Agree 100%. I got a CS degree almost 20 years ago now, and had impostor syndrome so bad I did something else with my life. I've tried to get back into it a few times. It's amazing that there's a library for everything and modern developer tools are voodoo magic. It's so easy to make a functioning one-off business logic project with infinite tech debt, but that next step is a doozy.

qwertyuiop
Автор

As someone who started learning to program a year ago I felt this pain. The first thing I tried to learn was .NET frameworks and it was so overwhelming. I eventually pivoted to Js, though due to the level of abstractions in things like react and other UI frameworks, it just didn’t make sense to me, it felt like there was something missing to connect the dots. I finally got a grip on things when I realized the question you need to ask is why? Why is this framework abstracting this feature and what use is it to me. I found that I much prefer to understand how the cake is made rather than throw icing on it. Now I primarily only use minimal third party libraries as I found it is easier to understand what is going on if you build it yourself from scratch. It may sound counterintuitive but that’s really the best way to understand what is going on.

aminallam
Автор

Completely agree with this. Was talking to my friend about this yesterday... With how they try to churn full stack web devs out it feels like they are trying to take shortcuts... Its absolutely insane you are expected to be full stack in a few months with having to know THIS much. Saying that as someone who has gone down this route myself.
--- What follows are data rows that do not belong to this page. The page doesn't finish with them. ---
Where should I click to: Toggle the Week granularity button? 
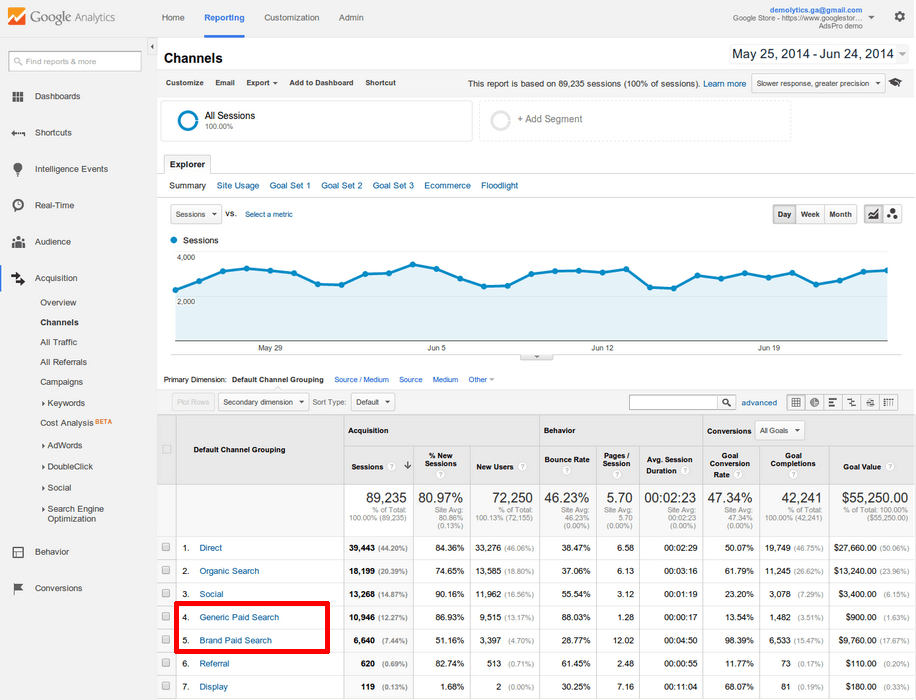810,214
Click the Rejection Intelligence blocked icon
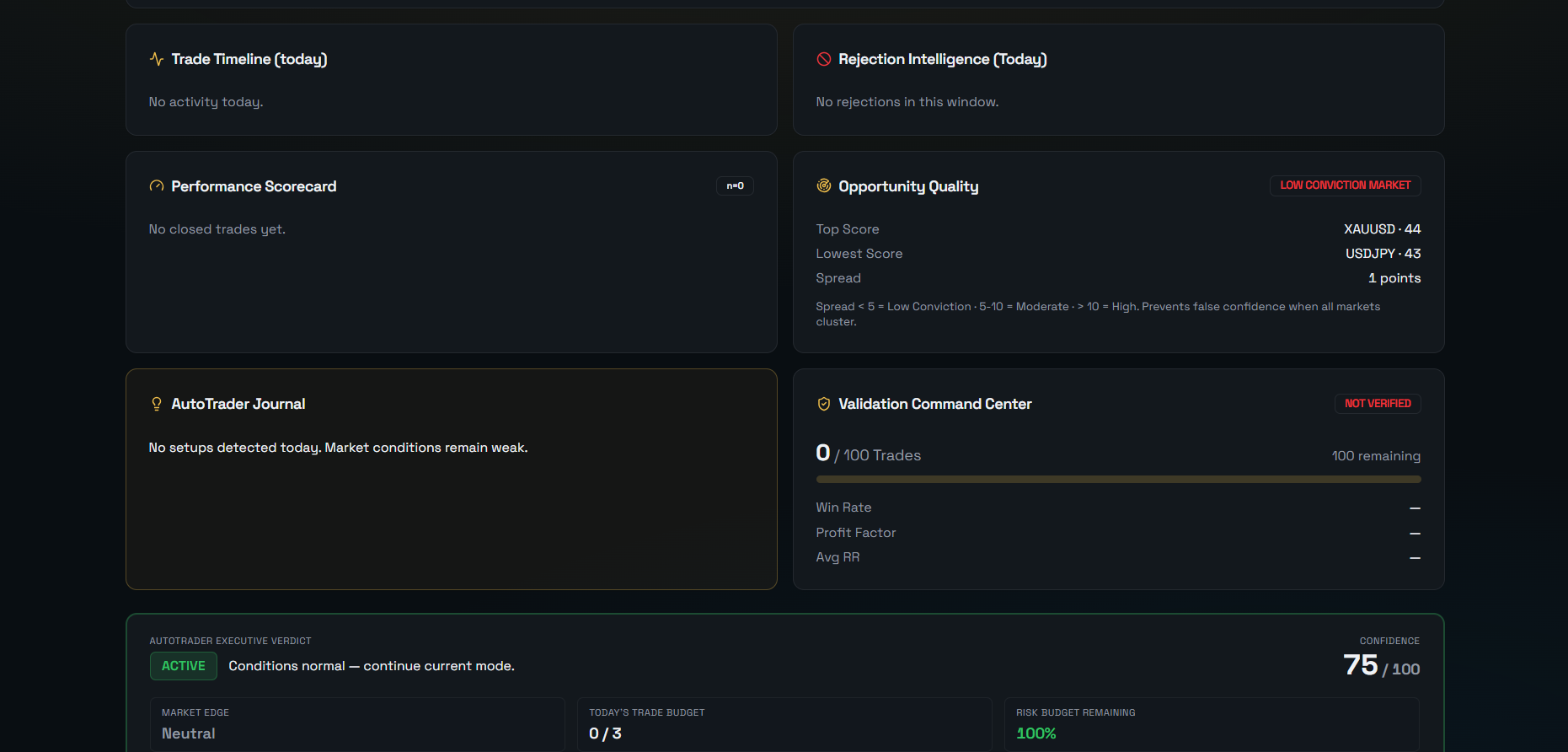 point(824,59)
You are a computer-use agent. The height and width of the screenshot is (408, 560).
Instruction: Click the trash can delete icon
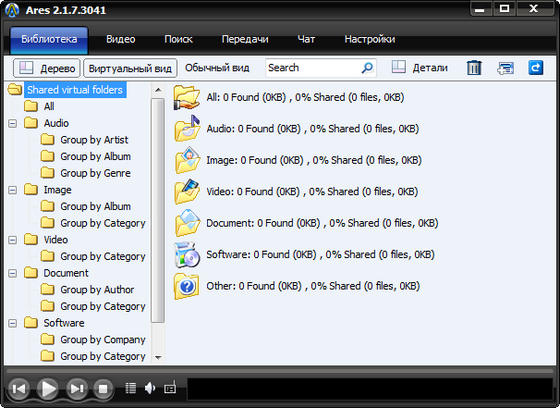(474, 68)
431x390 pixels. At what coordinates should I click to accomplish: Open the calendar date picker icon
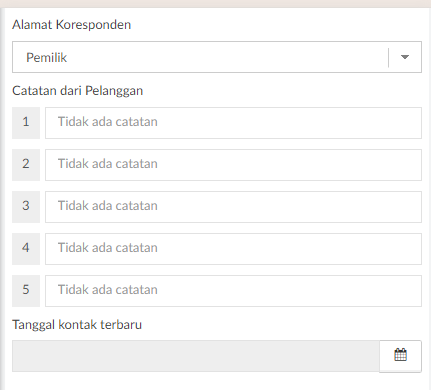pos(400,356)
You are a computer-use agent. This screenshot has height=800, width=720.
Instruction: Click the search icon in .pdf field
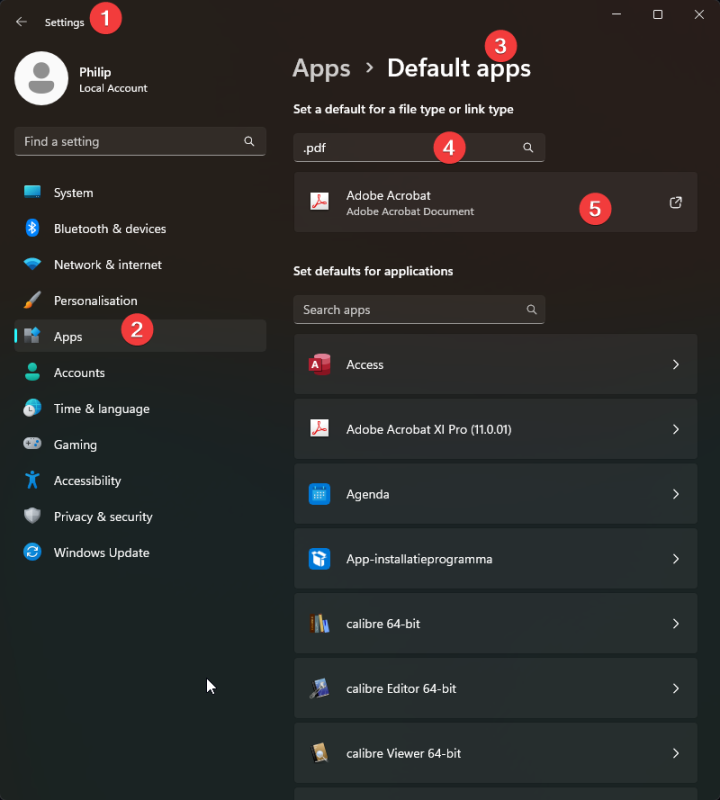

I'm grateful it's given me a door into the industry at least. I'd love to make Web plan b and get into something else like embedded systems, but it's going to take some time to get there for me.

adam
Автор

This is why i honestly think people should learn c as their first language. If you can build a data structure in c it becomes much easier to understand the abstraction in other languages.

Thisone
Автор

As an electrician that enjoys programming as soon as you said electric motor underneath memory, I started laughing.

jdotseven
Автор

in 1989 I accepted a short contract to re-write an assembler system. my toolset was the databook for the micro, a pad of paper, an eprom programmer and eraser and the target board. I wrote the assember on paper, assembled it to hex by hand, typed the hex into the eprom programmer, and blew the chip. took the chip out and inserted it into the target board and powerd it up. Then worked out what was wrong with a logic probe and took the chip out, and into a uve eprom eraser and the cycle started again. no oscilloscope, no computer other than the target eeprom based microcotroller.

fatgeekuk
Автор

This is why it took me so long to learn basic JavaScript. Because JavaScript used to be "simple" language to manipulate your website, but then it turned into, "We also want OOP, we also want array methods, we also want X, Y, Z" And now there are 50 ways of doing the same thing instead of just one or two. As a beginner that's super overwhelming since programming itself is already quite confusing for a total beginner. This is why modern JS is just a bad way to learn programming IMHO.

onee
Автор

I'm 36 in the middle of my cs degree. They taught absolute basics of python, java, and C++. I've been deep diving C++ on my own since there's no more other language courses during the degree. I always like watching prime's videos and play the game of inferring definitions through context clues for all the different technologies that are mentioned on a daily basis. I know I won't learn it all, so I'm just making micro-projects that can perform a task that I didn't know how to make before. Things like monitoring keyboard/mouse events from the windows library, or using sockets. I always have this anxiety in the back of my mind like I need to learn specific things before my final year at school is up. For now, though, I just keep writing things like linked lists or exploring new ways on how to fill up all my memory on my system.